PMRL Research Topics

Mixed-signal SoCs include a large number of system sub-components that are integrated together in a single nanometer CMOS chip, with each sub-components typically requiring its own independent and well-isolated power supply. Moreover, with the diminishing returns of technology scaling in terms of reducing power consumption, the industry is moving away from using static power supply levels and adopting instead a dynamic approach. In such approach, the power supplies are dynamically adapted based on the real-time demand of the sub-components in order to better manage and reduce the overall power consumption of the system. This approach can be applied, in theory, at any granularity where each sub-component is further divided into yet smaller sub-components with their own separate power supplies. Thus, as SoCs grow, the number of independent power supplies becomes large, and implementing them in a size- and cost-effective manner becomes challenging. This is due to the fact that power supplies require passive components that often can’t be integrated on chip, and thus the Bill of Material (BOM), package pin count of the SoC, and Printed Circuit Board (PCB) area become large and costly. Moreover, as dynamic powering becomes more dominant, these power supplies need to have fast dynamic performance, which traditionally comes at the expense of much degraded power conversion efficiency.

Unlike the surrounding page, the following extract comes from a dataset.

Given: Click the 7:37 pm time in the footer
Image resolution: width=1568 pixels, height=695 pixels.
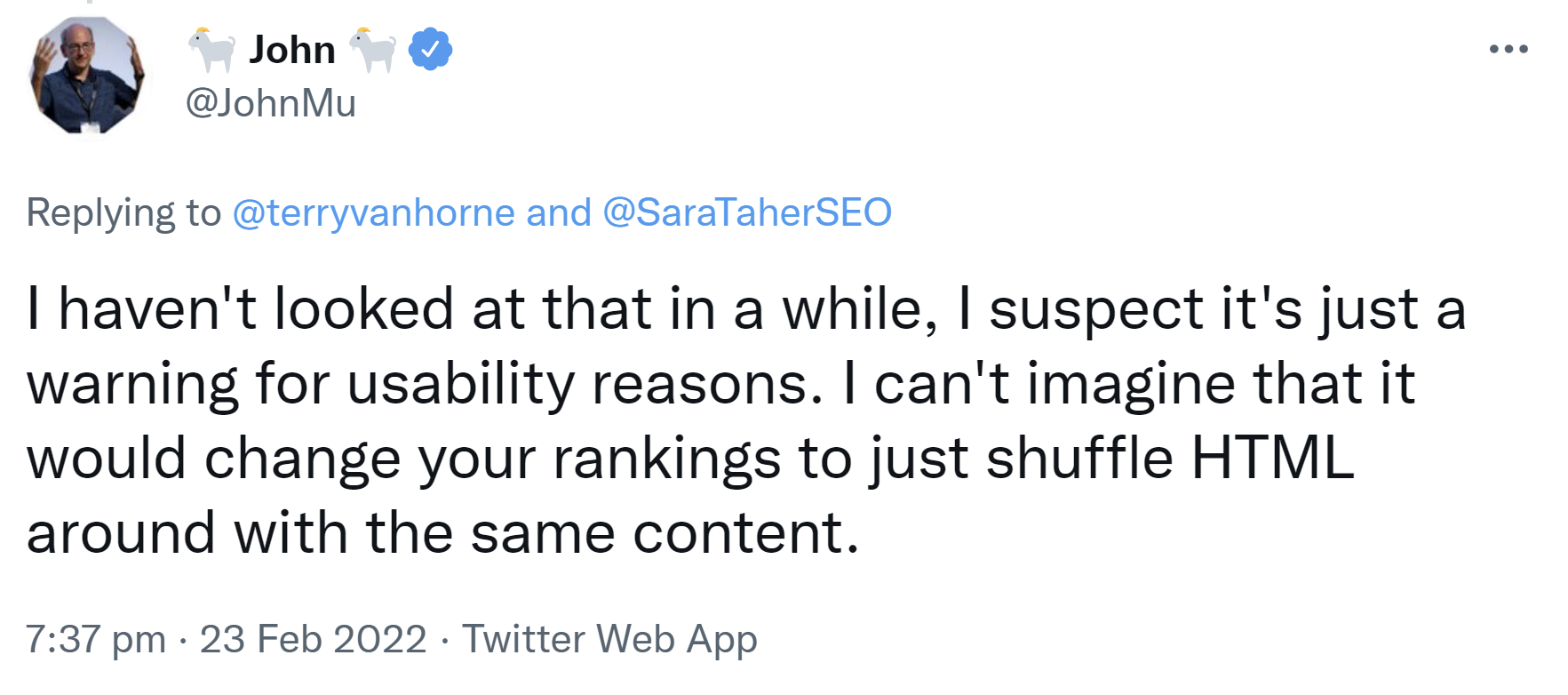Looking at the screenshot, I should 98,637.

The focus of this research is to address the above challenges by developing new power supply architectures that enable the implementation of a large number of highly dynamic and efficient on-chip power supplies, i.e. on-chip power supply grids.

Related Publications:

1. Y. Jiang, S. Asar, M. Ahmed, H. Zhang, and A. Fayed, “Output Control Techniques for Dual-Frequency SIMO Buck Converters,” IEEE Transactions on Circuits & Systems I, vol. 66, no. 10, pp. 4055-4067, Oct. 2019.

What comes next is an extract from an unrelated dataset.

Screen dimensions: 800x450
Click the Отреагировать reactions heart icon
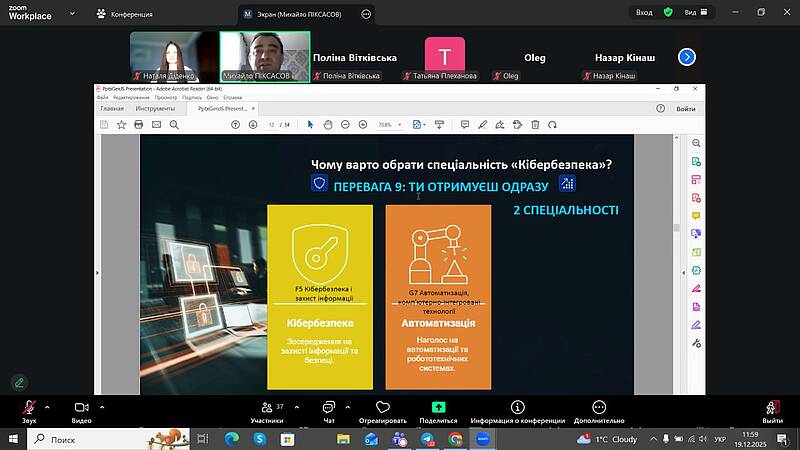tap(381, 410)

2. S. Asar, H. Zhang, and A. Fayed, “Dual-Frequency SIMO Topologies for On-Chip Dynamic Power Supplies,” 2018 IEEE Power Supply on Chip Workshop (PWRSoC), Hsinchu, Taiwan, Oct. 2018. Poster.

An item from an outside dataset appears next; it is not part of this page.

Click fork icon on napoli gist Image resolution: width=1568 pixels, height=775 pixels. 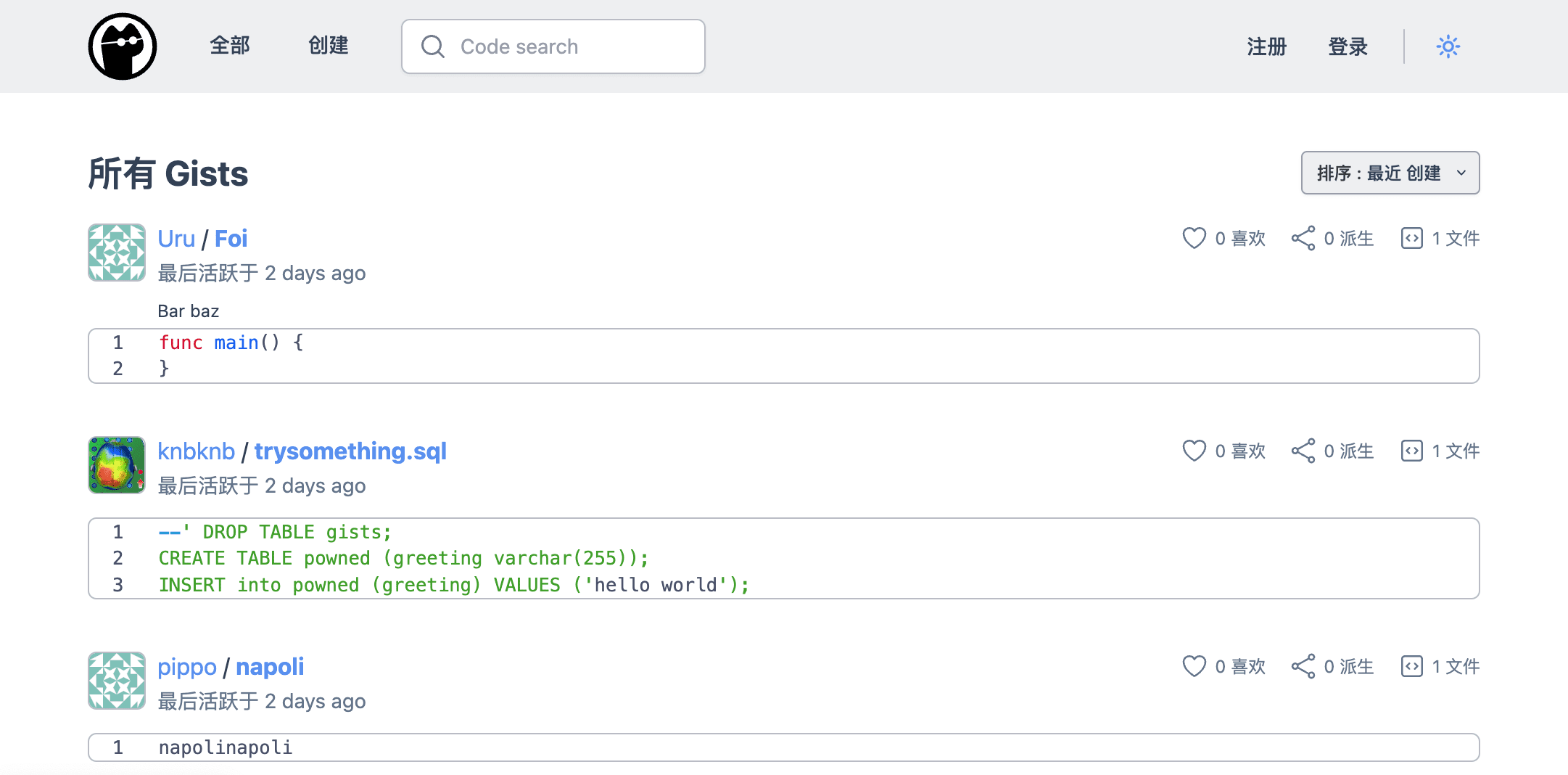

3. Yongjie Jiang and Ayman Fayed, “A 1A, Dual-Inductor 4-Output Buck Converter with 20-MHz/100-MHz Dual-Frequency Switching and Integrated Output Filters in 65nm CMOS,” IEEE Journal of Solid-State Circuits, vol. 51, no. 10, pp. 2485-2500, Oct. 2016.

4. Chih-Wei Chen and Ayman Fayed, “A Low-Power Dual-Frequency SIMO Buck Converter Topology with Fully-Integrated Outputs and Fast Dynamic Operation in 45-nm CMOS,” IEEE Journal of Solid-State Circuits, vol. 50, no. 9, pp. 2161-2173, Sept. 2015.

5. Chih-Wei Chen, Jeffrey Morroni, David Anderson, and Ayman Fayed, “Dual-Frequency SIMO Power Converters for Low-Power on-Chip Power Grids in SoCs,” 2014 IEEE Applied Power Electronics Conference (APEC), Fort Worth, Texas, Mar. 2014, pp. 1954-1957.

6. Yongjie Jiang and Ayman Fayed, “A 1A, 20MHz/100MHz Dual-Inductor 4-Output Buck Converter with Fully-Integrated Bond-Wire-Based Output Filters for Ripple Reduction,” 2015 IEEE Custom Integrated Circuits Conference (CICC), San Jose, California, Sept. 2015, pp. 1-4.

7. Wei Fu and Ayman Fayed, “Power Conversion Schemes in Mixed-Signal SoCs,” 2014 IEEE Int. symposium on circuits and Systems (ISCAS), Melbourne VIC, Australia, Jun. 2014, pp. 606-609.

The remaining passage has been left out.